## Required work
In the rows below, render everything from the line containing "The width and" down to the line containing "Task: Click the" as a JSON list of strings, one string per line, skipping blank lines. Leave the pictures out of your answer.

## Records for this exercise
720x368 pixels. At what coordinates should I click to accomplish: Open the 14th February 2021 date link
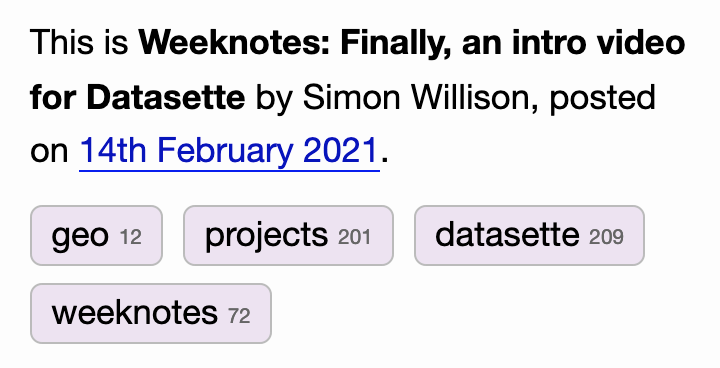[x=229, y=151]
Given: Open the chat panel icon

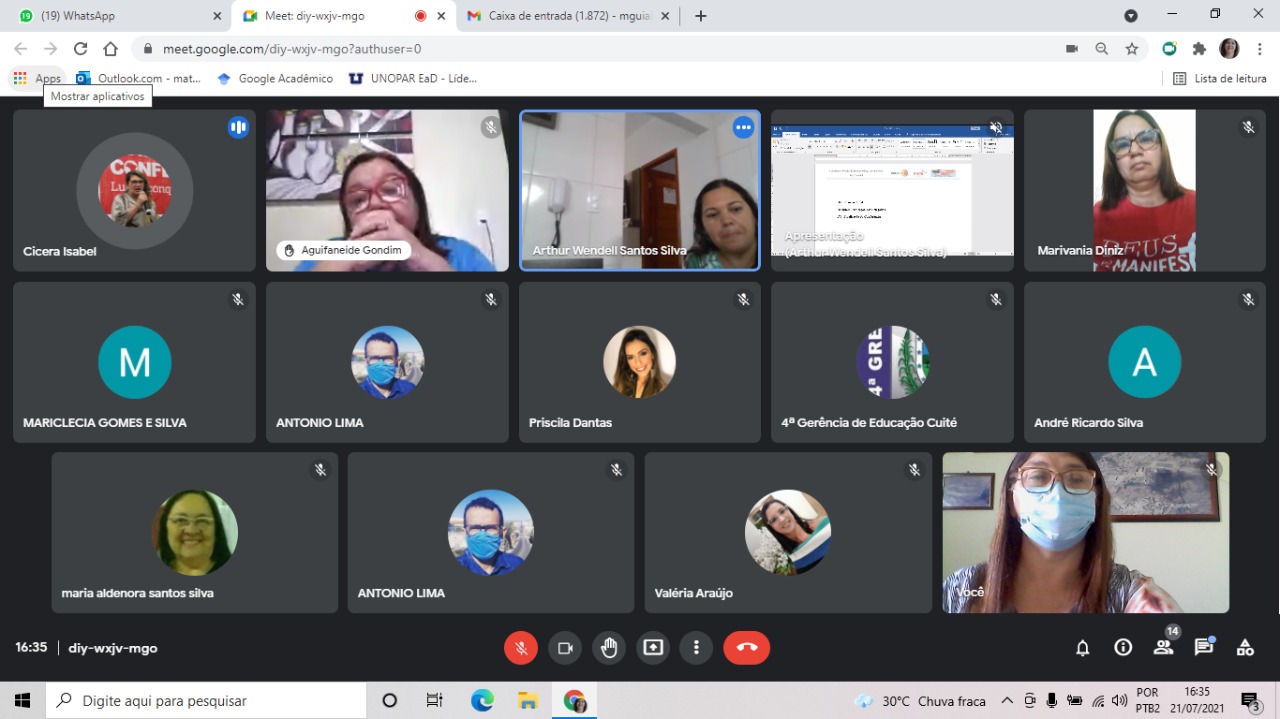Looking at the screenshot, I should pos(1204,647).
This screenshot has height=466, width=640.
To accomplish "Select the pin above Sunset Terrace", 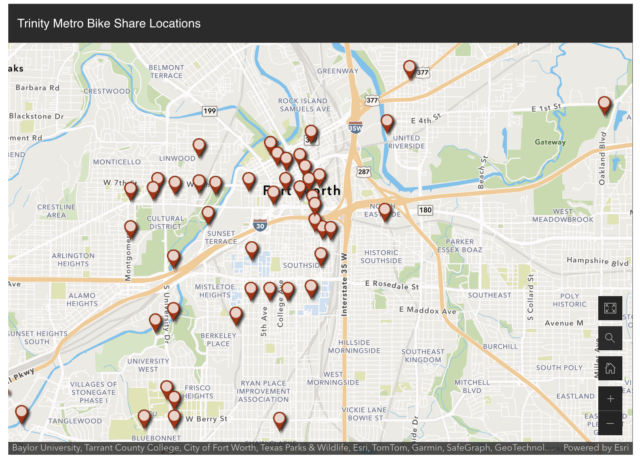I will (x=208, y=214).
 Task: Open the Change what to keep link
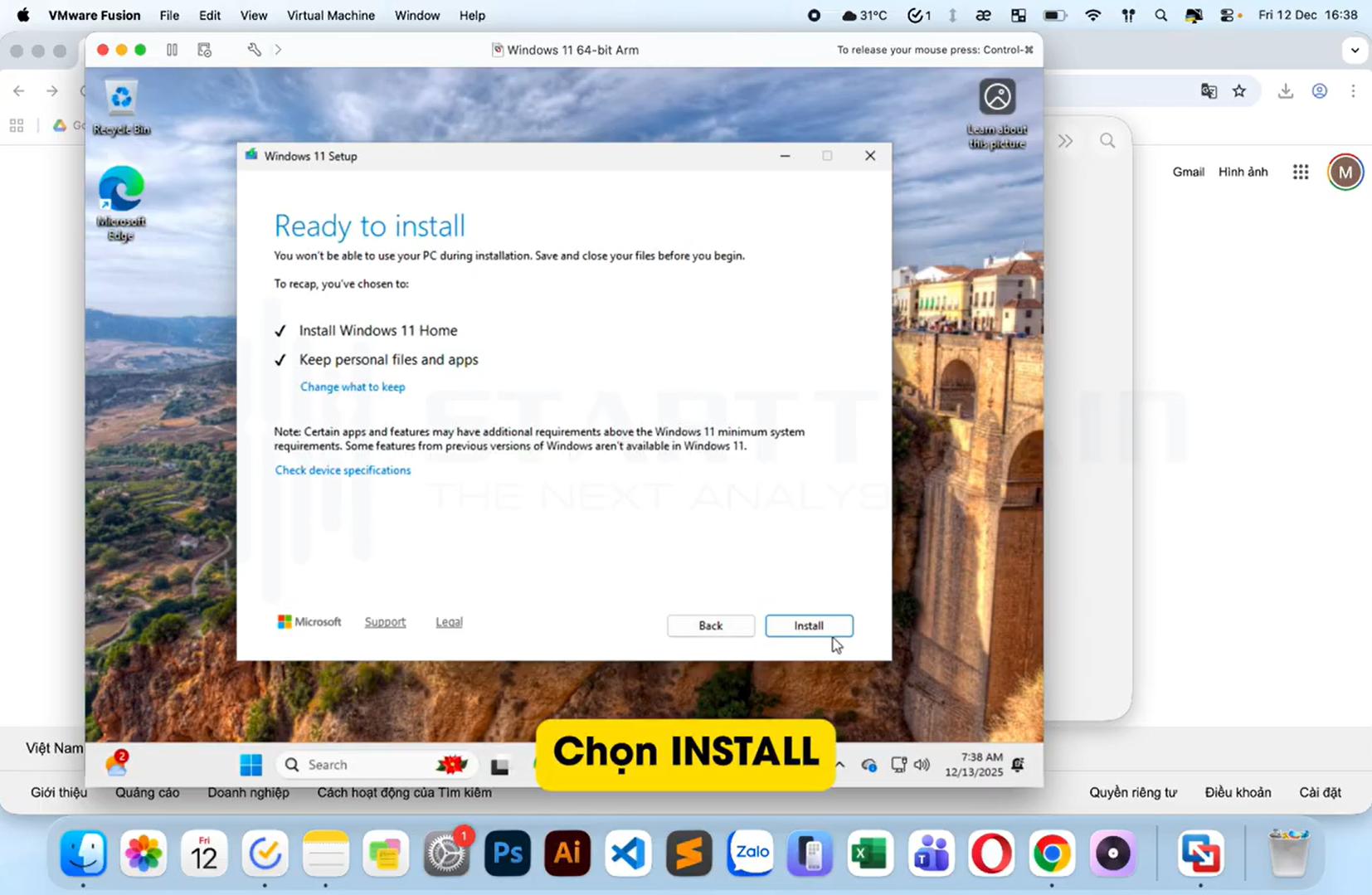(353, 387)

---

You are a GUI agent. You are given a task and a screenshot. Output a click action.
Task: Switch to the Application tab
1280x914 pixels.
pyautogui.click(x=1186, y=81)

...

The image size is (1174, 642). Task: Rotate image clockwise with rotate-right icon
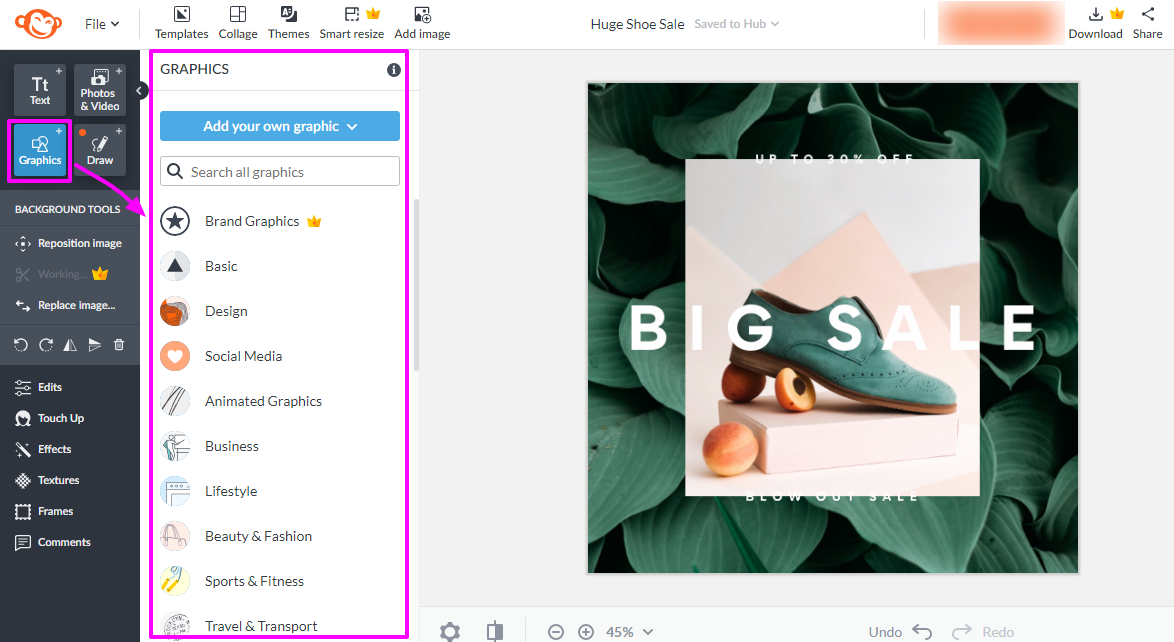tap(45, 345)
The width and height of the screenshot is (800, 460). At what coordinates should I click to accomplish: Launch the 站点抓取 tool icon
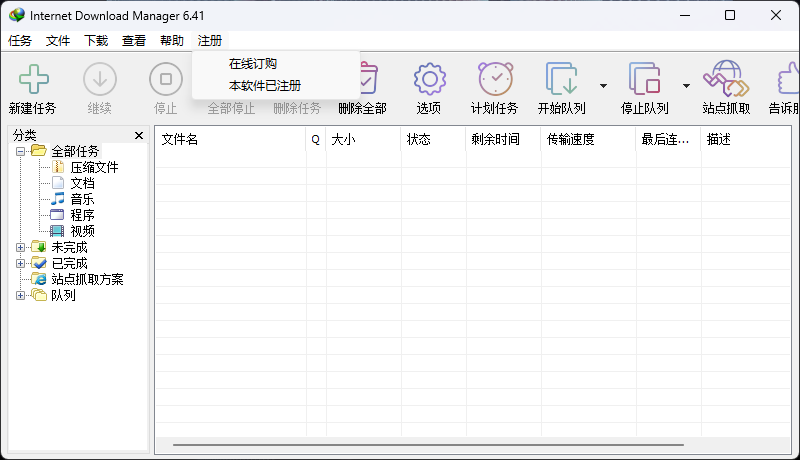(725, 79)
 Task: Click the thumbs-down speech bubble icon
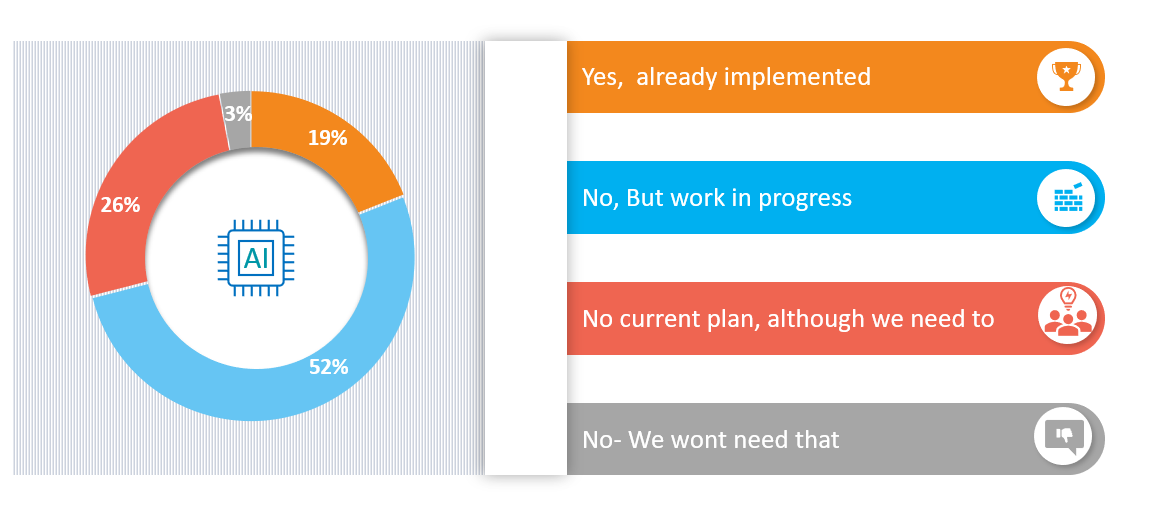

## Solution for this exercise
[
  "The width and height of the screenshot is (800, 460). At what coordinates should I click to accomplish: Launch the 站点抓取 tool icon",
  "(725, 79)",
  " Task: Click the thumbs-down speech bubble icon"
]